_Task objective:_ Take the records below and copy them exactly.

+++ Data listing

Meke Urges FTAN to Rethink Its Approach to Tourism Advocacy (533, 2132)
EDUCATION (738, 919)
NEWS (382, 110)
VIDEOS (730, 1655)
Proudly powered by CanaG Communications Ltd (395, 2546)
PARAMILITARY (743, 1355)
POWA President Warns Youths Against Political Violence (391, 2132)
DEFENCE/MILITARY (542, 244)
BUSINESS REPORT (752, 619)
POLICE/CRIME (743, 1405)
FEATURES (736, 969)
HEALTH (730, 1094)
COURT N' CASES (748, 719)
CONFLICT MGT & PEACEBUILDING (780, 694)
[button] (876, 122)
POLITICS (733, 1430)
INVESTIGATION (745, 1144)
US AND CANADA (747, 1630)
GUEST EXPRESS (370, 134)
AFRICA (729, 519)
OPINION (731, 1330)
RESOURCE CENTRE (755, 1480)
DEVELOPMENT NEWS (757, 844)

++++++

_Result below:_
Meke Urges FTAN to Rethink Its Approach to Tourism Advocacy (533, 2132)
EDUCATION (738, 919)
NEWS (382, 110)
VIDEOS (730, 1655)
Proudly powered by CanaG Communications Ltd (395, 2546)
PARAMILITARY (743, 1355)
POWA President Warns Youths Against Political Violence (391, 2132)
DEFENCE/MILITARY (542, 244)
BUSINESS REPORT (752, 619)
POLICE/CRIME (743, 1405)
FEATURES (736, 969)
HEALTH (730, 1094)
COURT N' CASES (748, 719)
CONFLICT MGT & PEACEBUILDING (780, 694)
[button] (876, 122)
POLITICS (733, 1430)
INVESTIGATION (745, 1144)
US AND CANADA (747, 1630)
GUEST EXPRESS (370, 134)
AFRICA (729, 519)
OPINION (731, 1330)
RESOURCE CENTRE (755, 1480)
DEVELOPMENT NEWS (757, 844)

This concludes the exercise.